Hola a tod@s.
Vengo a desahogarme un poco por aquí, y para que todos vosotr@s opinéis libremente.
Bien, como dice el título del post mi pareja es súper desordenado, y yo en cambio muy ordenada. No tengo una patología extraña de limpieza extrema, colocar las cosas por colores, tamaños…pero si me gusta tener un orden. La ropa guardada en el armario medianamente bien doblada, terminar de comer fregar los platos y después recogerlos, hacer limpieza en casa y que luzca bien… No sé, creo que son hábitos normales.

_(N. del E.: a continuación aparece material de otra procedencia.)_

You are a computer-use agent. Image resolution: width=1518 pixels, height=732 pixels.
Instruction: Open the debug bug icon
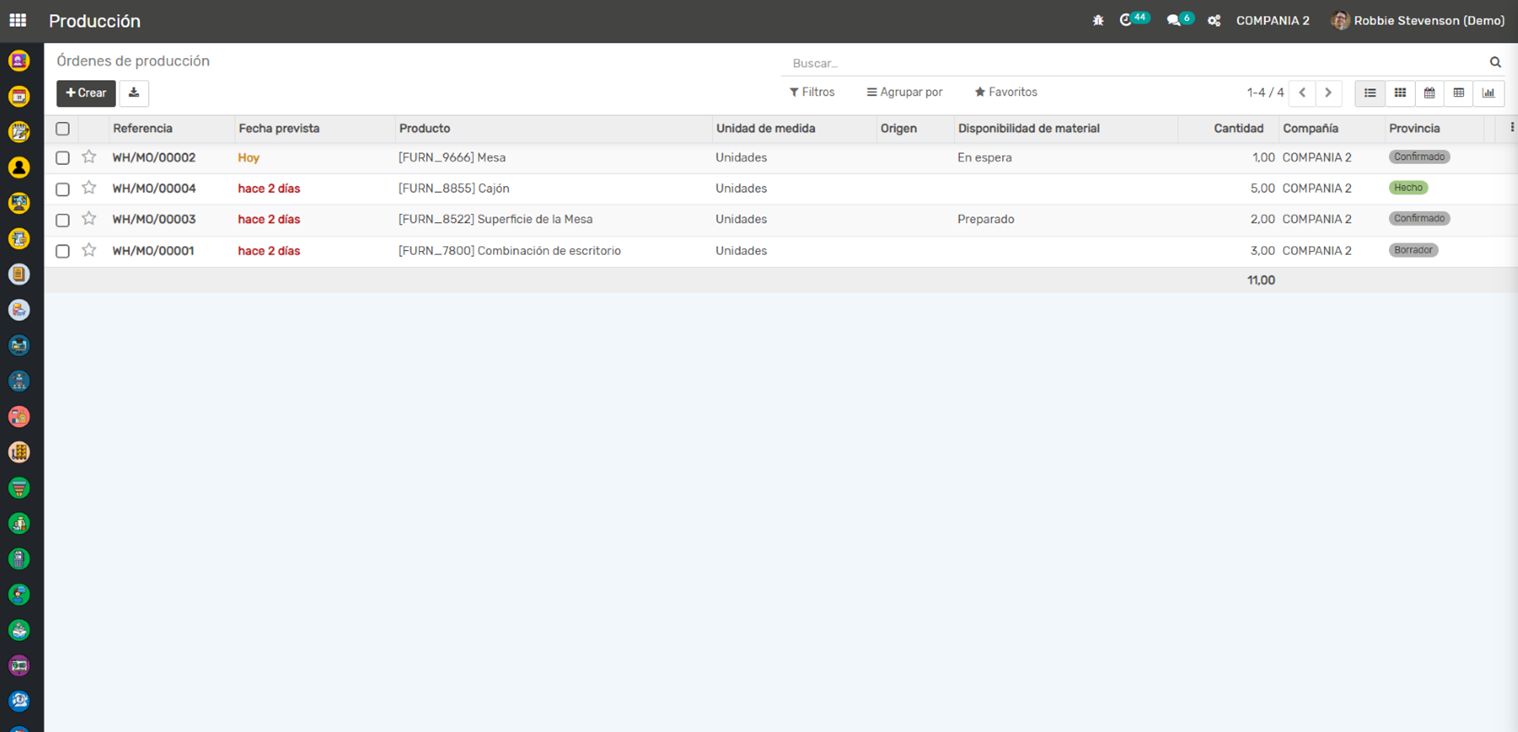click(1098, 20)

Pero con lo que no puedo es con el desorden de mí pareja. Hay ropa suya por toda la casa cual si fuera el puesto del mercadillo donde la gente rebusca cualquiera prenda, si le toca a él fregar, deja los «cacharros» en remojo y hasta después de unas horas no friega, el armario que es el escurridor de los platos los deja ahí, como si fuera el armario donde van los platos. Ahora digamos que lo llevo (algo) mejor pero no puedo evitar que me dé rabia la situación.
He hablado con el del tema y resulta que soy yo quien está obsesionada con el orden, pero de verdad no exagero cuando digo que mi casa parece una ferretería.

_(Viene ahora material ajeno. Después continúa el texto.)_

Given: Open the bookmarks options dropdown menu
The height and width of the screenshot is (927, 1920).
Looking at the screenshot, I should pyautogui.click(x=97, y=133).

Por poneros en contesto en el hueco de la escalera tengo una estantería llena de cajas de herramientas, el compresor, los muebles repletos de las utensilios de albañilería, construcción, encima de los armarios más de lo mismo. En vez de tener alguna figura bonita en el mueble tengo una linterna, unas llaves Allen, pilas (llevan ahí un año).
Ha pintado una cara (una) de la habitación pequeña, y lleva descolocada 20 días, 20! Porque tiene que secar la pintura…
No sé de verdad como afrontar todo esto porque ya se lo he dicho de muchas maneras, por las buenas, por las malas, contando hasta 10, he llegado incluso a irme a dar una vuelta para no estallar.

Por darle un toque de humor le digo muchas veces que hasta una abadía le quedaría pequeña, porque poco a poco va invadiendo con sus cosas, que generalmente son herramientas o ropa.
Y claro como dice el refrán, si no puedes con el enemigo únete a él, y no, no puedo de verdad; que ahora trato también de controlarme a la hora de intentar no estar muy encima de él, ver una chaqueta, pantalón, camiseta jersey tirado en una de
las sillas del salón y no saltar cual resorte y darle su tiempo. Pero al final termino yo recogiendo sus cosas.